You don't have to guess if you have a 522 and/or 625.


----------



## finniganps (Jan 23, 2004)

quietguy said:


> You don't have to guess if you have a 522 and/or 625.


lol....here come the add on comments about the other DVR models.....now come on folks. This does happen with the E* PVR's once in a while (I think it's happened to me twice on my 721, never on the 508), but some folks act like it's a chronic problem, which it isn't.

Why is it that just about everyone seems to agree that the TIVO's have a very slow EPG ALL the time, but it rarely gets mentioned when people are touting how great Tivo's are???? It's because people like Tivo's overall and they accept the slow EPG.....that's the way I feel about the 721, there are little problems, but overall I think it's a great box. My 508 NEVER has problems, but I still prefer my dual tuner 721.


----------



## JohnH (Apr 22, 2002)

Yep, and you read all the info and it still does it. I like my 721, also. One time it said all my recordings were gone. Not true. Just rebooted and there they were.

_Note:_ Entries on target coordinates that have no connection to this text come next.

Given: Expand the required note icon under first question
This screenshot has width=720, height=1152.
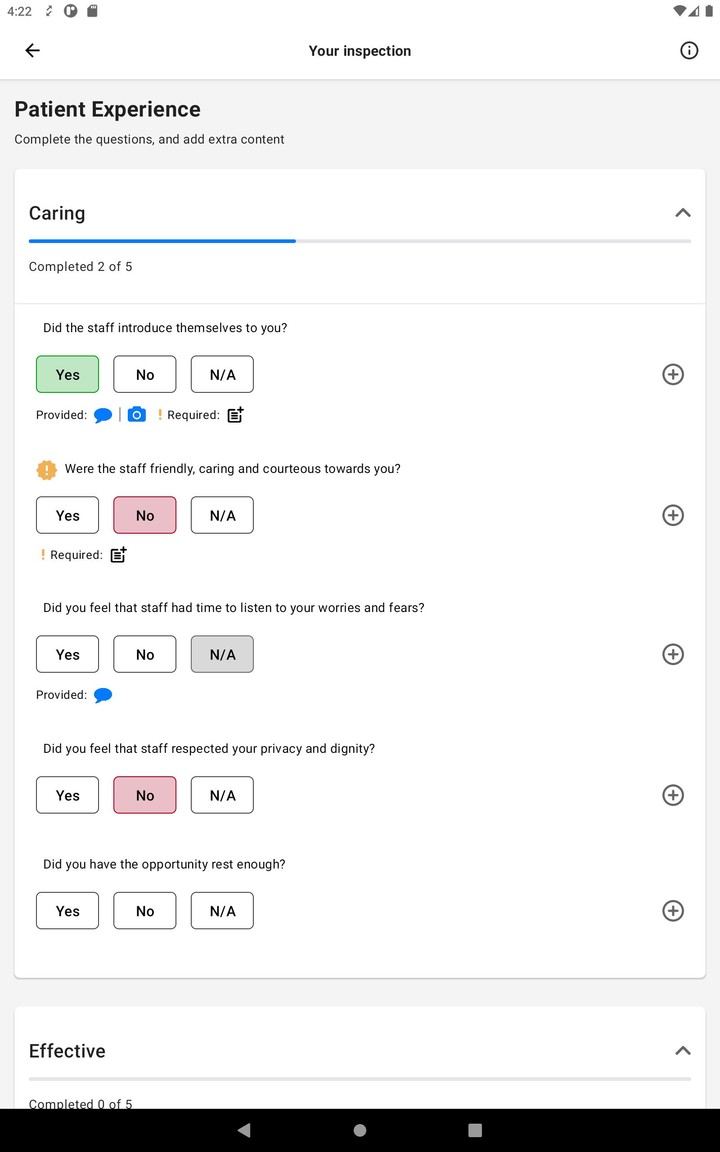Looking at the screenshot, I should (234, 414).
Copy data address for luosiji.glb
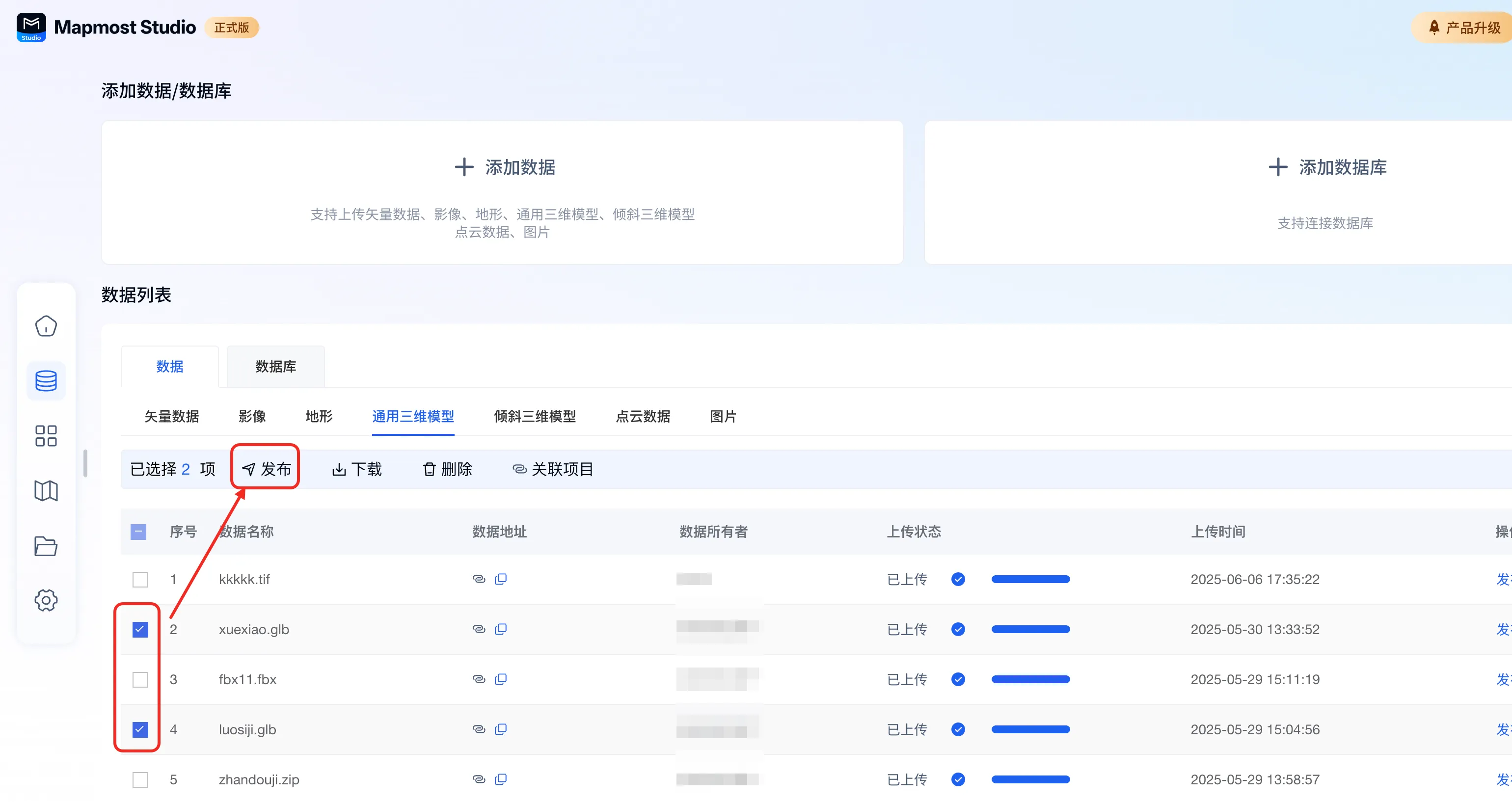Screen dimensions: 1512x802 501,729
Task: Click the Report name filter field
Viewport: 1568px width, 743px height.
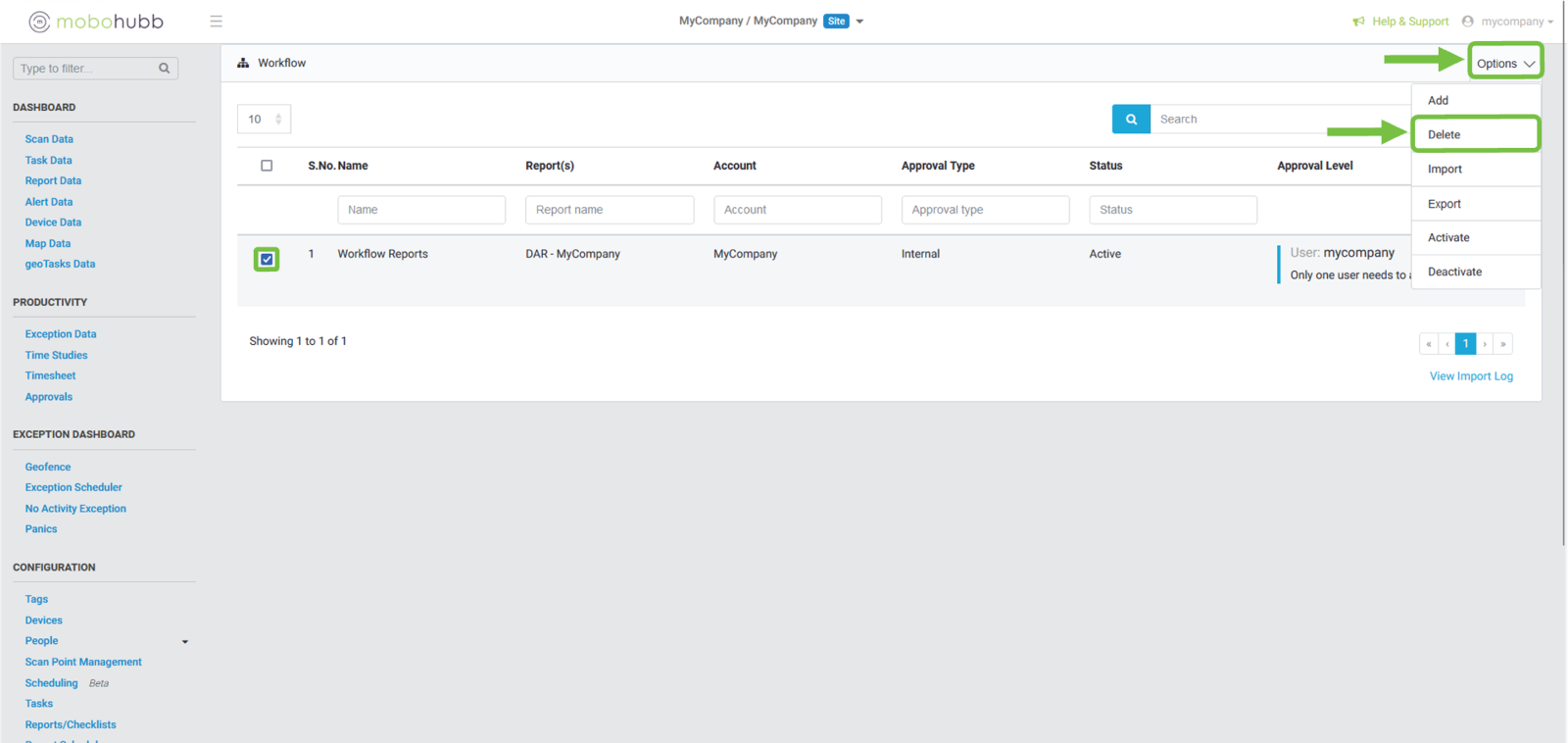Action: [x=609, y=210]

I wonder if Tivo is sending out new books with the latest upgrade.


----------



## quietguy (May 19, 2005)

finniganps said:


> lol....here come the add on comments about the other DVR models.....now come on folks. This does happen with the E* PVR's once in a while (I think it's happened to me twice on my 721, never on the 508), but some folks act like it's a chronic problem, which it isn't.
> 
> Why is it that just about everyone seems to agree that the TIVO's have a very slow EPG ALL the time, but it rarely gets mentioned when people are touting how great Tivo's are???? It's because people like Tivo's overall and they accept the slow EPG.....that's the way I feel about the 721, there are little problems, but overall I think it's a great box. My 508 NEVER has problems, but I still prefer my dual tuner 721.


Why do people always get offended when dish DVR's flaws are being discussed?

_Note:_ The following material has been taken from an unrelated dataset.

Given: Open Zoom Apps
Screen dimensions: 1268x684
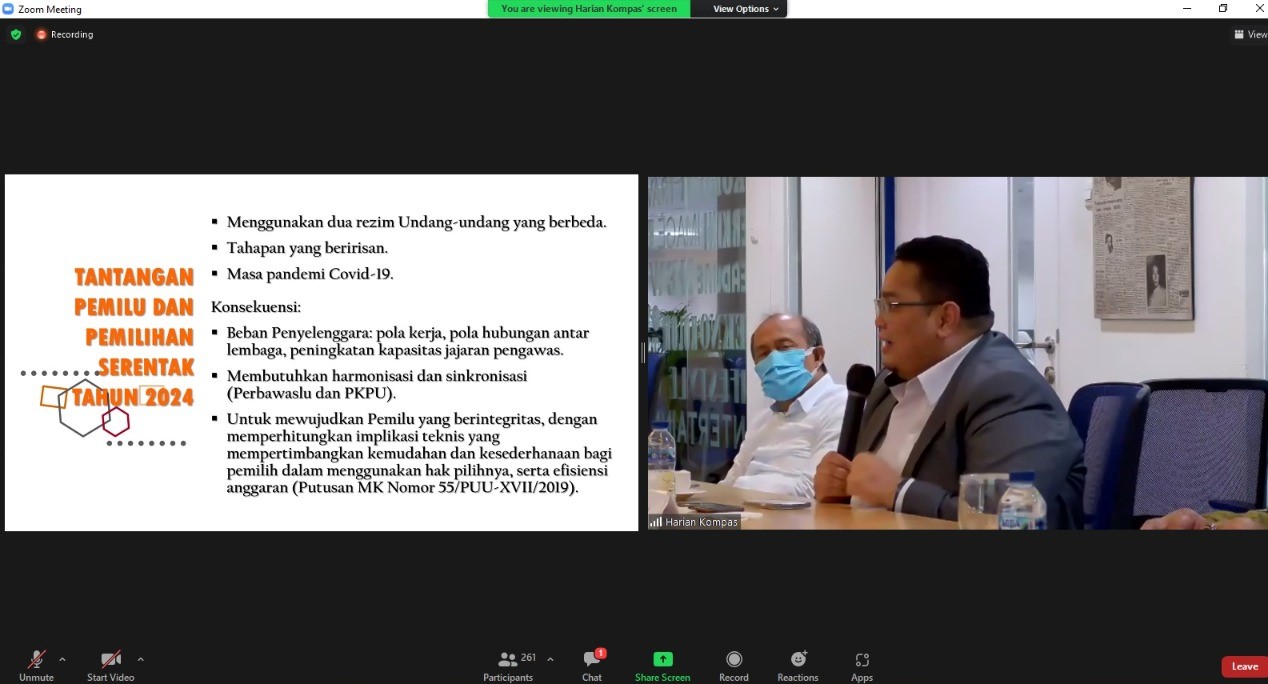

This is the first time that I had this problem since I got 625 just over a month ago. I did not know what happened so I posted here for help (BTW I DID reboot) with no intension to complain.

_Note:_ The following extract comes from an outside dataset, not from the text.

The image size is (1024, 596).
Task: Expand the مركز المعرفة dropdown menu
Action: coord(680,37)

I have SA TiVO, it's good but not perfect. I can think many areas that is less favorable than DVR (soft padding, channel changing and 30min buffer, single tuner), but it does what DVR is supposed to do well.

I like my TiVO, but now I like 625 more, that's why my TiVO is sitting there recording my activity with the 625 nowadays. :lol:


----------



## Bill R (Dec 20, 2002)

quietguy said:


> Why do people always get offended when dish DVR's flaws are being discussed?


I think that when one has a problem with *ANY* DVR (or other receiver) it ought to be discussed but quite often when a DISH model is mentioned it turns into a DISH bashing thread and often leads to posts filled with half-truths and outright lies. Quite often the DirecTV dealers then jump in and post more untruths about DISH equipment just to push their agenda. And then there are others that jump in and post about problems that they had three years ago and discuss bugs (or give misinformation) about things that were corrected years ago (Haller is often guilty of that).

This board is not a friendly place to discuss DISH anymore because problems can no longer be logically discussed without someone calling DISH's software (and hardware) inferior and bug ridden. That just isn't fair and is a long way from what the real truth is.


----------



## garypen (Feb 1, 2004)

A little sensitive there Bill. Nobody has done any Dish bashing on this thread...yet. Quietguy had a problem with his events disappearing after recording, something that indeed _does _happen with Dish DVR's. (It has happened on my own 510 and 721, and has happened to others in this thread.) Rurso illogically assumed it was the original poster's fault, and I pointed out the illogic of his assumption. I think quietguy got it right when he spoke about how easily people get offended when Dish flaws are discussed. Sheesh.


----------



## Mikey (Oct 26, 2004)

garypen said:


> ...I think quietguy got it right when he spoke about how easily people get offended when Dish flaws are discussed. Sheesh.


And the same crowd is always there to bash Dish at every opportunity.

Give it a rest, Gary, and let some others do the Dish bashing for a change.


----------



## rurso (Dec 9, 2004)

garypen said:


> A little sensitive there Bill. Nobody has done any Dish bashing on this thread...yet. Quietguy had a problem with his events disappearing after recording, something that indeed _does _happen with Dish DVR's. (It has happened on my own 510 and 721, and has happened to others in this thread.) Rurso illogically assumed it was the original poster's fault, and I pointed out the illogic of his assumption. I think quietguy got it right when he spoke about how easily people get offended when Dish flaws are discussed. Sheesh.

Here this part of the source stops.